We left San Diego around midday on Tuesday, and arrived in Barcelona around midday on Wednesday. Five hours to Atlanta, nine hours to Spain, a nine-hour jump in time. Neither of us got much sleep on the plane. We knew we needed to resist the tempation to nap upon checking in at the hotel, and at first the exhilaration of being in Barcelona was enough to keep jet lag at bay. We were met at the airport by our host, David Macho, who represents a number of Spanish artists. Scott’s role at the convention was to, along with a couple of other DC and Marvel editors, meet with would-be, hopeful, and up-and-coming artists and look over their portfolios. My role was to do whatever I felt like. Not a bad deal, eh?
Another con attendee happened to be on our flight from Atlanta, along with his wife and her friend, though we didn’t know that until we met David at the airport. Tony Harris, illustrator of Ex Machina and many other titles, is a wildly popular artist and also does the most killing impersonation of Eddie Izzard impersonating Darth Vader at the Death Star canteen. I had no idea, when I squeezed between Tony and his sweet wife Stacy in the narrow back seat of David Macho’s tiny European car, that I would spend much of the upcoming week weeping with laughter over Tony’s stories.
David pointed out the sights on our way to the hotel, including prepping us for our first glimpse of the Plaça d’Espanya, a large and fairly stunning plaza bounded by the old bullfighting arena (now being renovated to become the world’s largest museum of rock) and our hotel, the Barcelona Catalonia Plaza. The Plaça contains a giant fountain (turned off at the moment, alas) and the two 154-foot tall red-brick Venetian Towers which stand imposingly at the foot of Queen Maria Cristina Avenue. On either side of the towers are large buildings with splendid facades, one of which was the site of the comic con. At the end of the avenue, partway up the hill called Montjuïc, is the Palau Nacional, home of the National Art Museum of Catalonia. Much more on that later.
The fountain and Venetian towers, with the Palau Nacional in the distance
The Fira de Barcelona, site of the con
David was right: we were all pretty blown away by the sight of the Plaça, the towers, the long avenue stretching away toward the mountain with that magnificent building at the top.

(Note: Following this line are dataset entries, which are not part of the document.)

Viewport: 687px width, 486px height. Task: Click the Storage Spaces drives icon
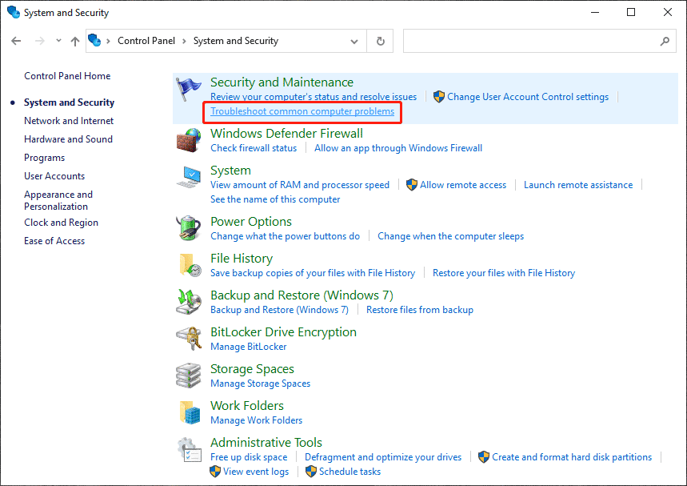[x=189, y=376]
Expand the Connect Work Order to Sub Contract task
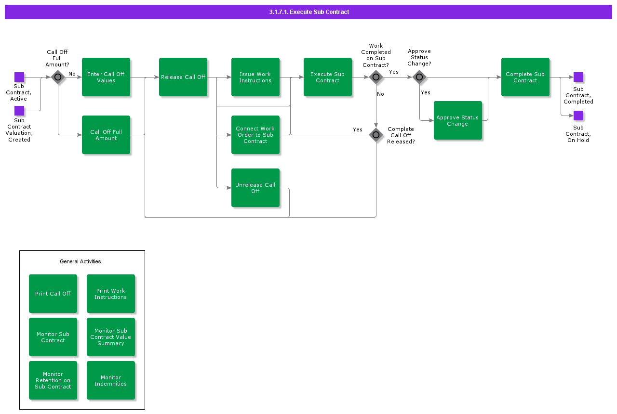The height and width of the screenshot is (414, 617). tap(255, 135)
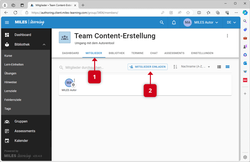Screen dimensions: 250x162
Task: Toggle the sort direction icon
Action: [175, 67]
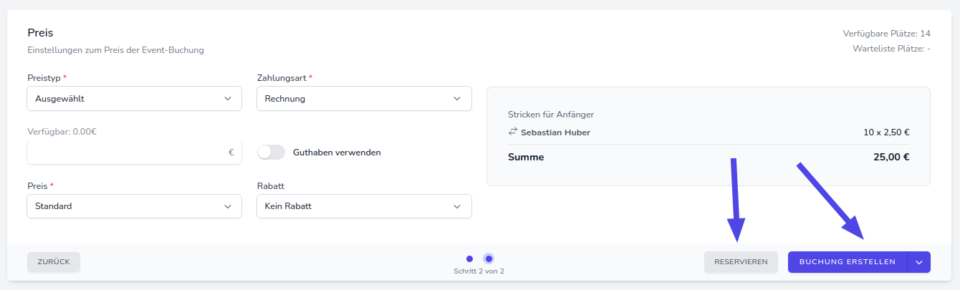This screenshot has width=960, height=290.
Task: Go to the first step dot
Action: coord(469,258)
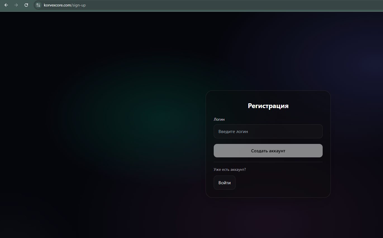Click the forward arrow next to back button
The width and height of the screenshot is (383, 238).
16,5
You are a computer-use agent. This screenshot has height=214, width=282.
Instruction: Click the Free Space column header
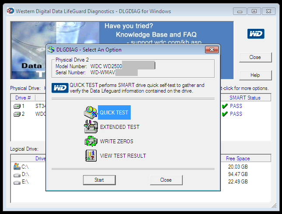tap(238, 159)
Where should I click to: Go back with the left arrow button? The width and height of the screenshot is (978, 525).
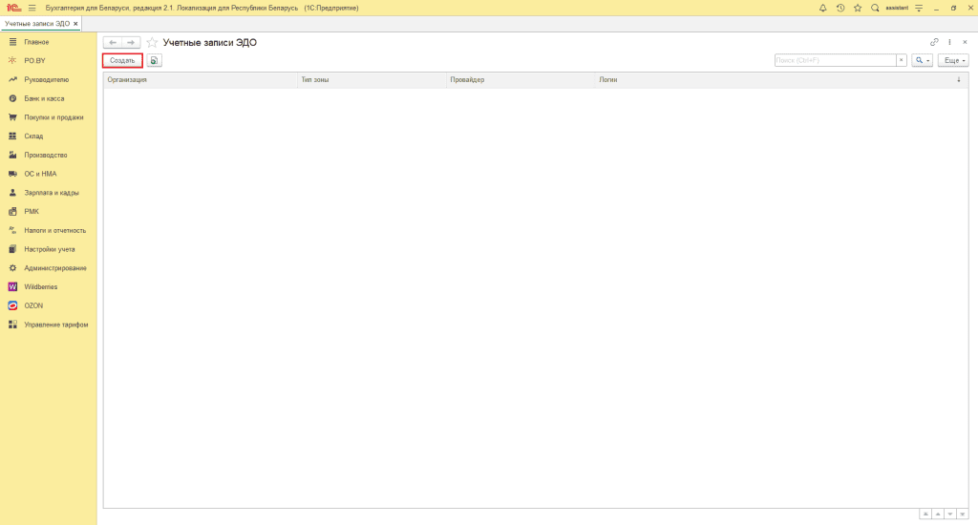[x=113, y=43]
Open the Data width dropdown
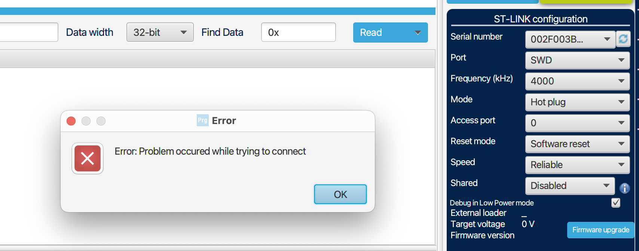The width and height of the screenshot is (639, 251). point(160,32)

By the time we got checked in, it was almost 2pm: time for lunch. Lunch and dinner was provided for us every day in the hotel restaurant. A long table filled the back room, and we were joined there that first day by the Harrises, David Macho and his assistants, and several other comic book artists and writers. We met underground comics superstar Peter Bagge and his family, and the revered artist Michael Golden, a comics legend whom I had met several times long ago during my honeymoon year in New York City, was a wry and jovial presence. Lunch that day included a delicious white bean “fisherman” stew, with a tomato broth and clams, shrimp, and squid. The rest of the meal was somewhat hazy, as jet lag began to get its teeth into us.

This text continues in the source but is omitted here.